Elle est blonde comme les blés, belle comme le jour, fraîche comme la rosée et bénie des dieux depuis cette audition passée il y a un peu plus d'un an pour le rôle de Fanny dans la série Fugueuse. L'audition a scellé le sort de Ludivine Reding pour de bon. Révélée au grand public et à un auditoire qui dépassait le million cet hiver, Ludivine remportera probablement son premier prix Artis demain.

Son prénom, c'est Ludivine, mais pendant la moitié de sa courte vie, son nom au complet était aussi long que le pont Champlain: Vénutia-Ludivine Dubé Reding. «Voilà ce que ça donne quand on a un enfant à 19 ans», a blagué sa mère Geneviève Dubé au téléphone.

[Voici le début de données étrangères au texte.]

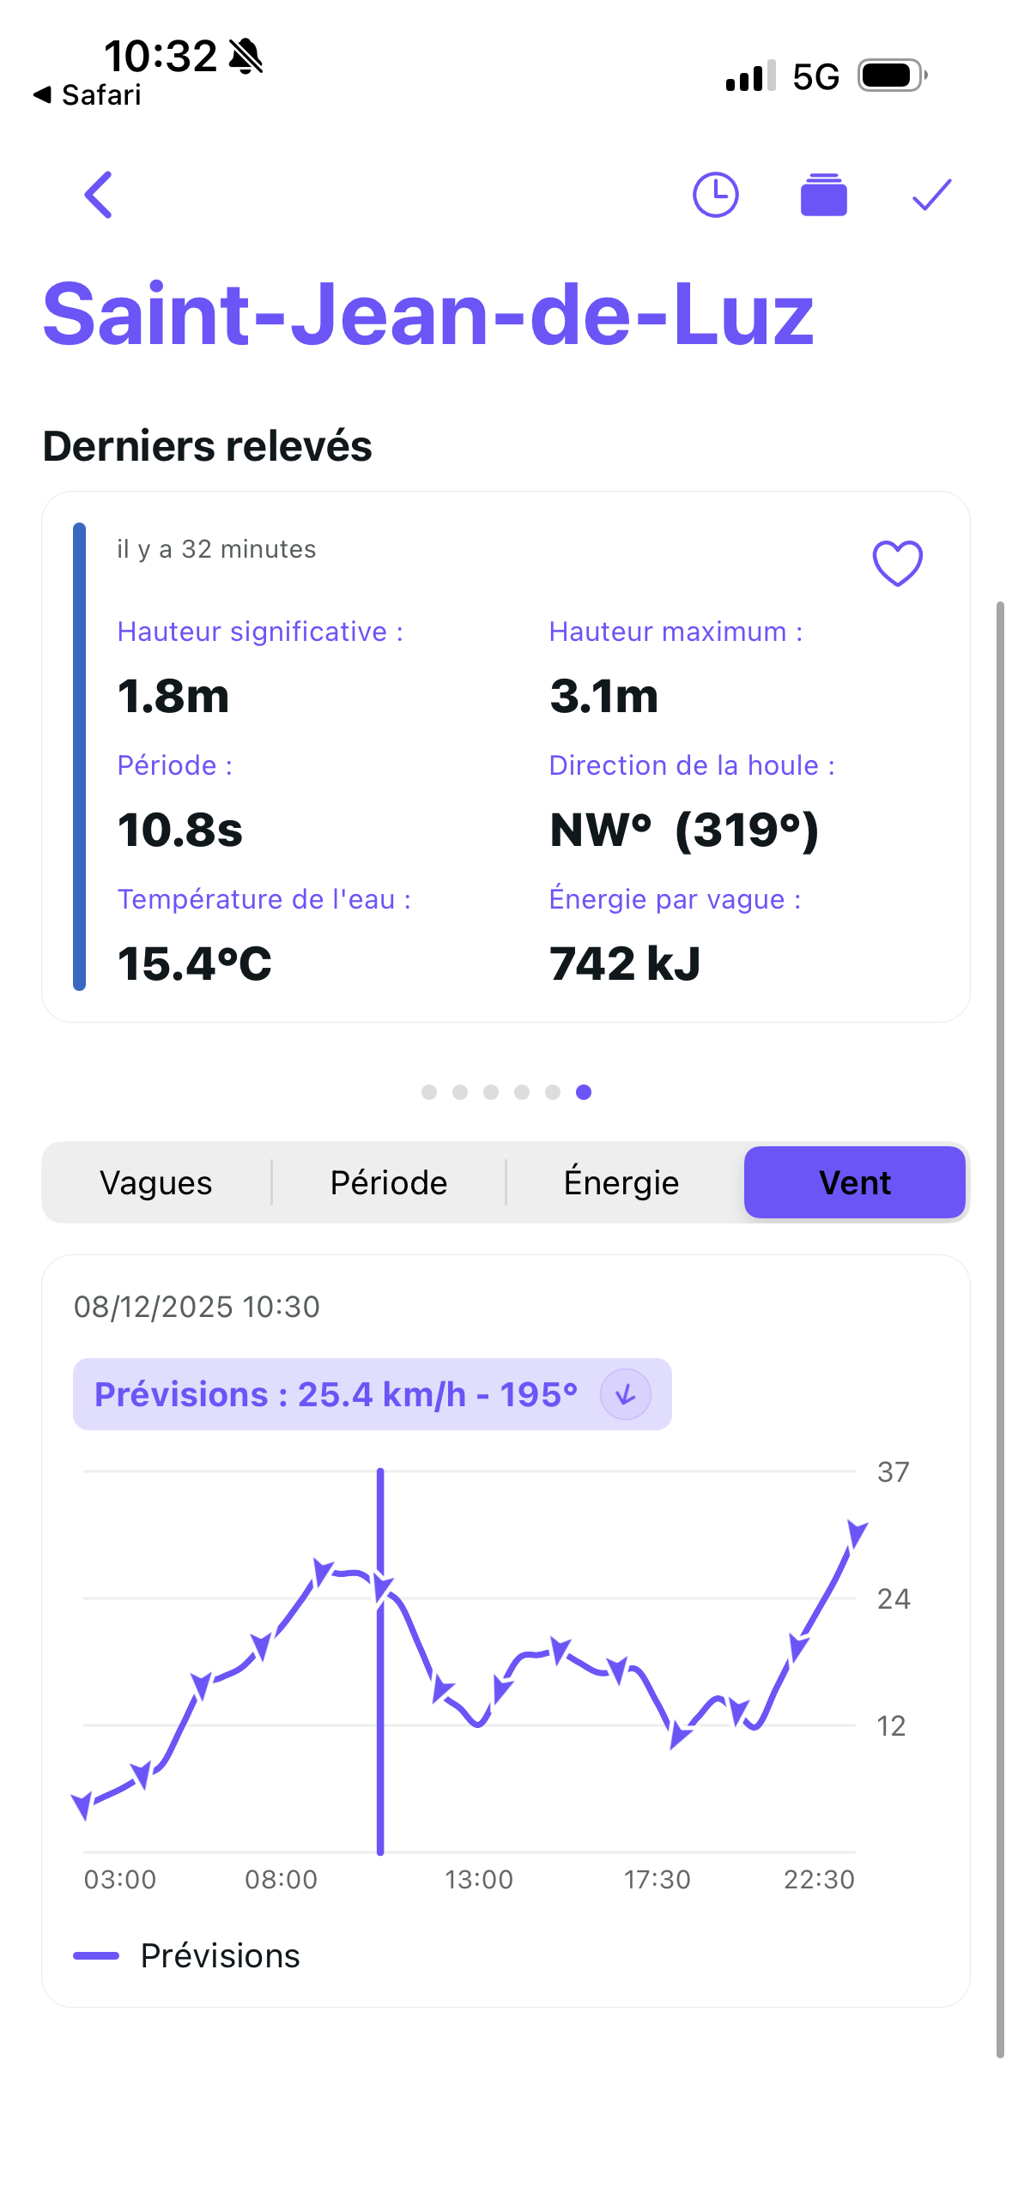Tap the stacked cards layers icon
Viewport: 1012px width, 2193px height.
pyautogui.click(x=823, y=195)
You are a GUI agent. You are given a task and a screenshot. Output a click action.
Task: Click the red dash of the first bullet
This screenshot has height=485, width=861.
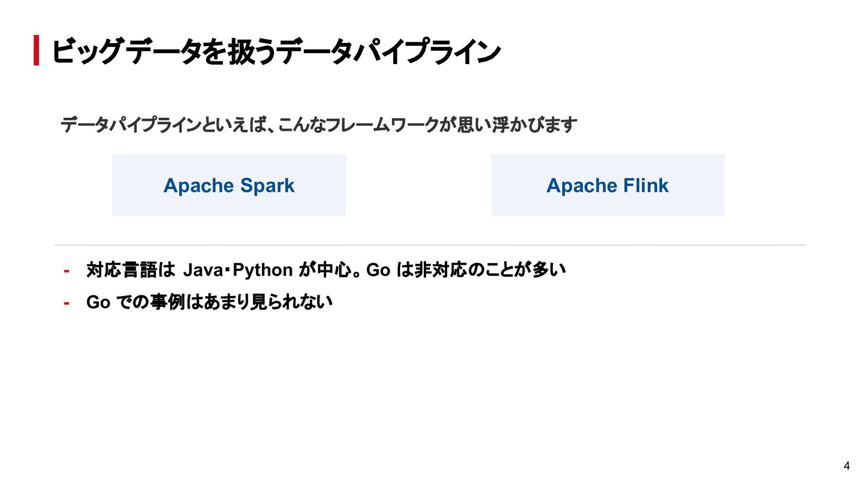66,271
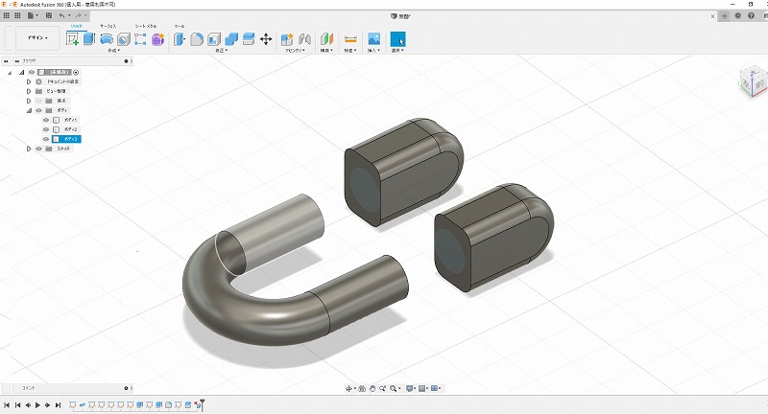768x414 pixels.
Task: Expand the ドキュメントの設定 node
Action: 29,81
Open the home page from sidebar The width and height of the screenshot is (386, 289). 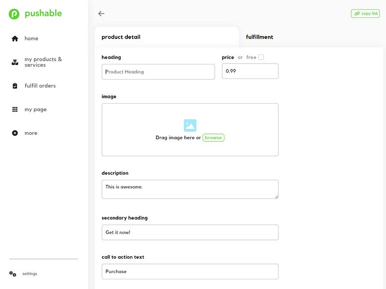coord(30,38)
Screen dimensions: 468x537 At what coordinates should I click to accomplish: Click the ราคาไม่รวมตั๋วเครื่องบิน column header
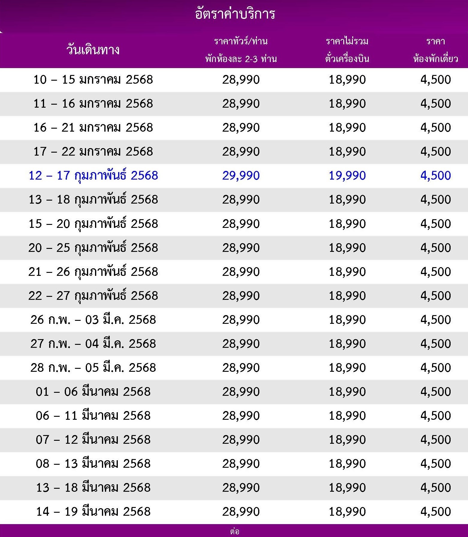click(x=347, y=50)
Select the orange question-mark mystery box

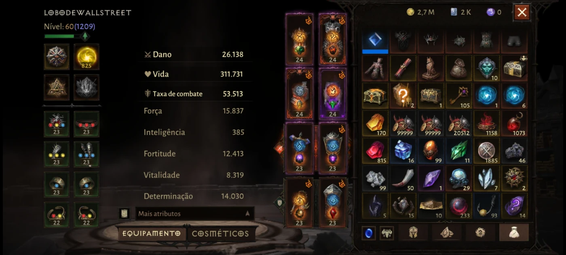click(x=403, y=96)
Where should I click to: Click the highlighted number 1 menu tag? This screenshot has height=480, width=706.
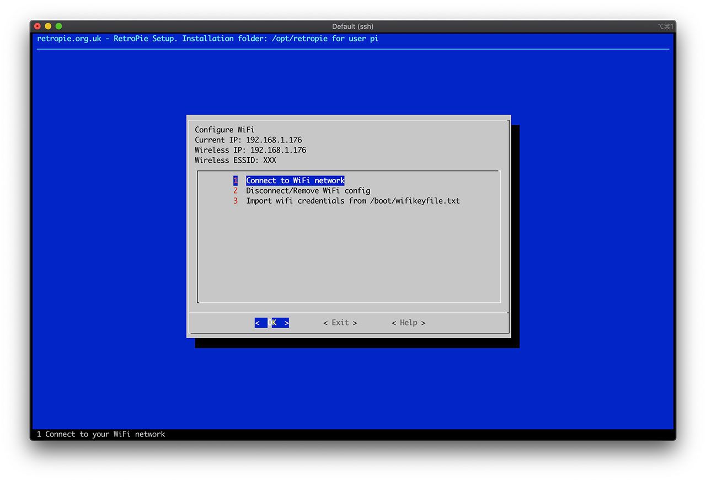236,180
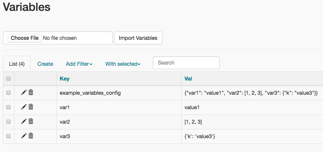Image resolution: width=323 pixels, height=152 pixels.
Task: Switch to the List (4) tab
Action: 17,64
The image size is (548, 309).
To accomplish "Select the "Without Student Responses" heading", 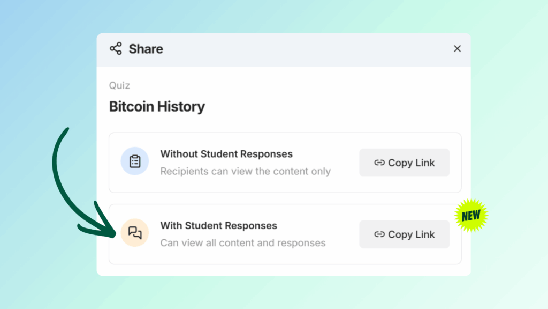I will [x=226, y=154].
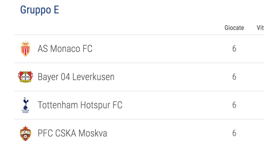This screenshot has width=264, height=149.
Task: Click AS Monaco's games played value
Action: click(234, 49)
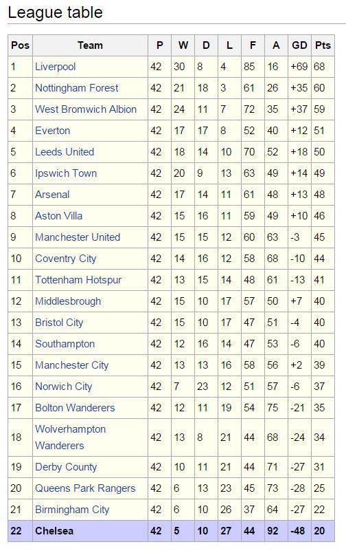Click the Middlesbrough team link

click(68, 301)
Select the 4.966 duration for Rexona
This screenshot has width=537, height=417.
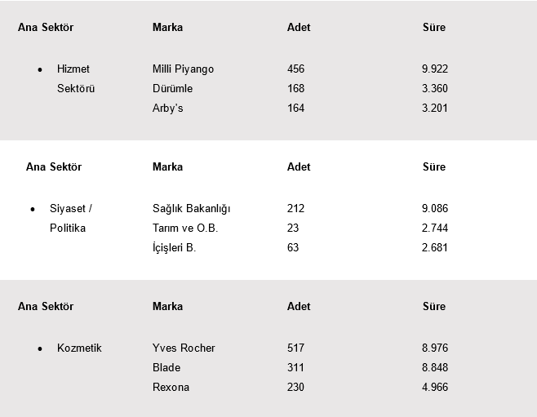[435, 387]
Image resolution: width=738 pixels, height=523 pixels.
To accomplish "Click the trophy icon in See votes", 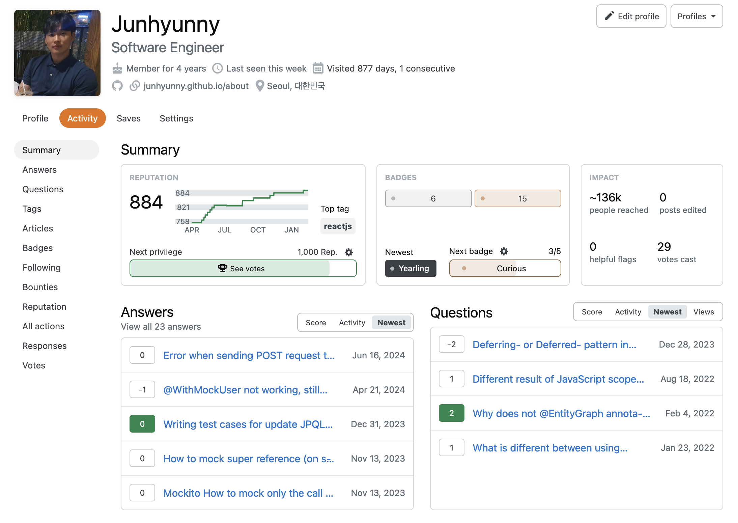I will tap(222, 268).
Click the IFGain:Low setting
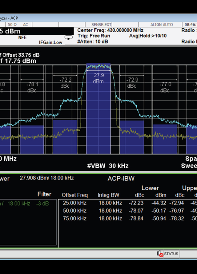This screenshot has width=197, height=274. coord(50,42)
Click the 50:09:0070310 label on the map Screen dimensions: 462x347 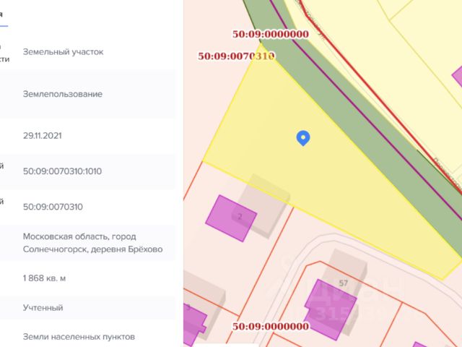pos(236,56)
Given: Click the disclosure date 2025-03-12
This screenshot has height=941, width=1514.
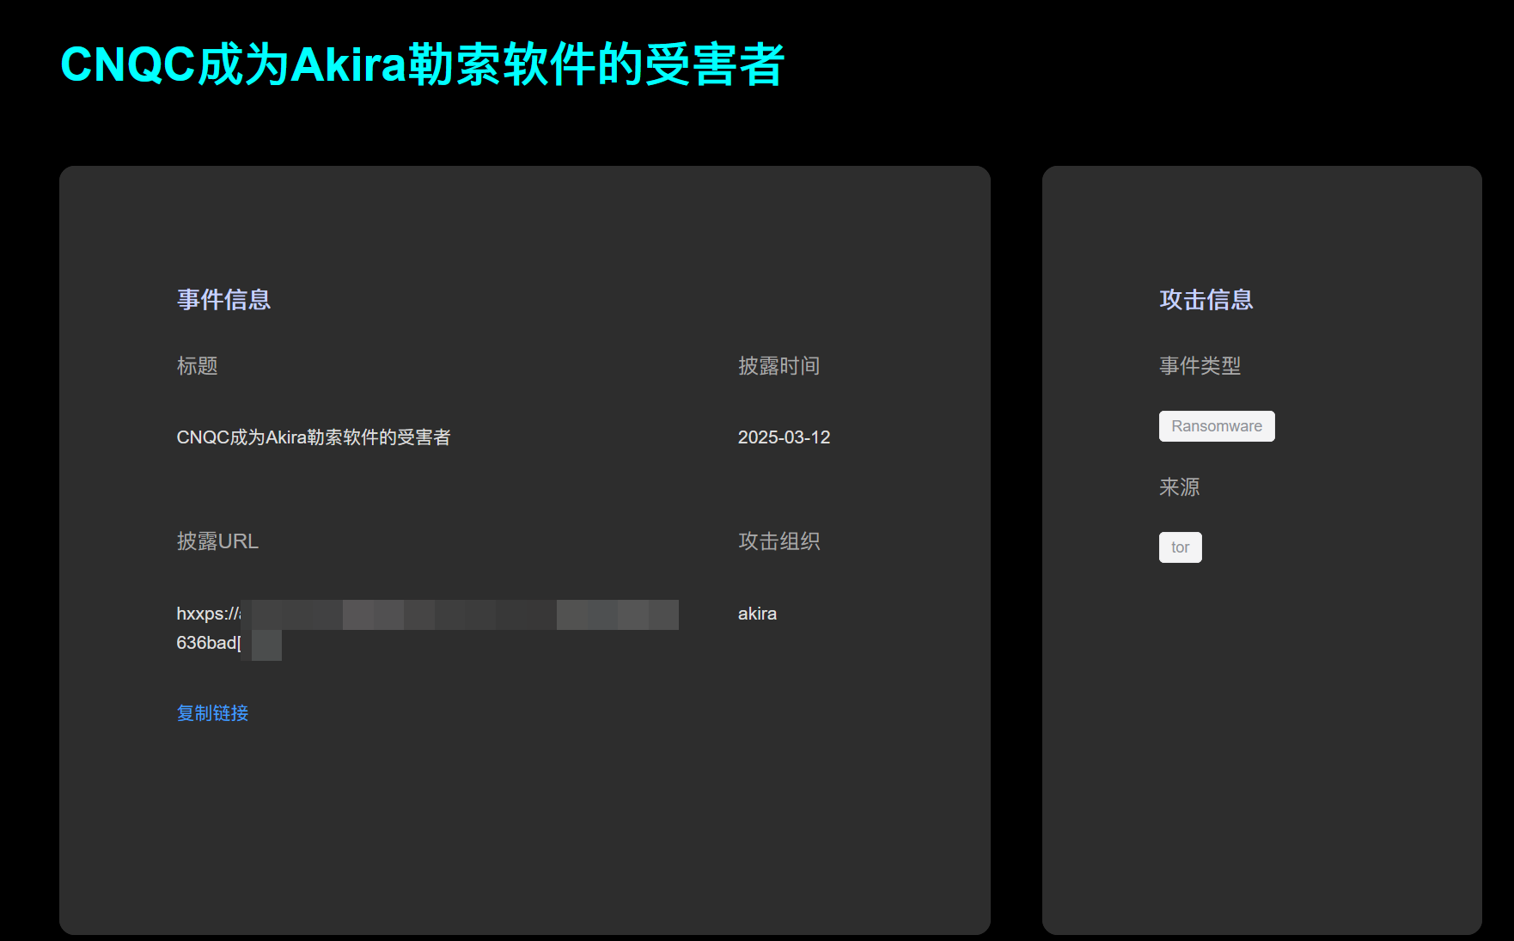Looking at the screenshot, I should tap(784, 437).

La principale intéressée, tout de noir vêtue le matin de notre rencontre à La Presse (elle a enfilé une chemise blanche pour la séance photo), rigole à son tour. «Au primaire et au secondaire, j'écrivais mon nom au complet et c'était l'enfer. Quand j'ai commencé à avoir des petits rôles à la télé, j'ai décidé de garder le nom de mon père et le prénom Ludivine, surtout que personne ne m'appelait Vénutia, sauf ma mère.»

Née à Montréal le 6 février 1997, d'un père belge arrivé au Québec à l'âge de 10 ans et d'une mère québécoise, Ludivine a grandi jusqu'à l'âge de 5 ans à l'île Bigras, avec son frère cadet Godefroy, un jeune acteur qui interprétait l'hilarant gamin avec une grosse voix dans le film Tu dors Nicole. La famille a déménagé à Pointe-Saint-Charles dans une maison victorienne retapée à l'époque où le quartier commençait à peine à s'embourgeoiser. À l'adolescence, Ludivine a étudié au collège Notre-Dame, a pratiqué tous les sports, a excellé au badminton et s'est tissé un réseau d'amis qu'elle fréquente encore aujourd'hui.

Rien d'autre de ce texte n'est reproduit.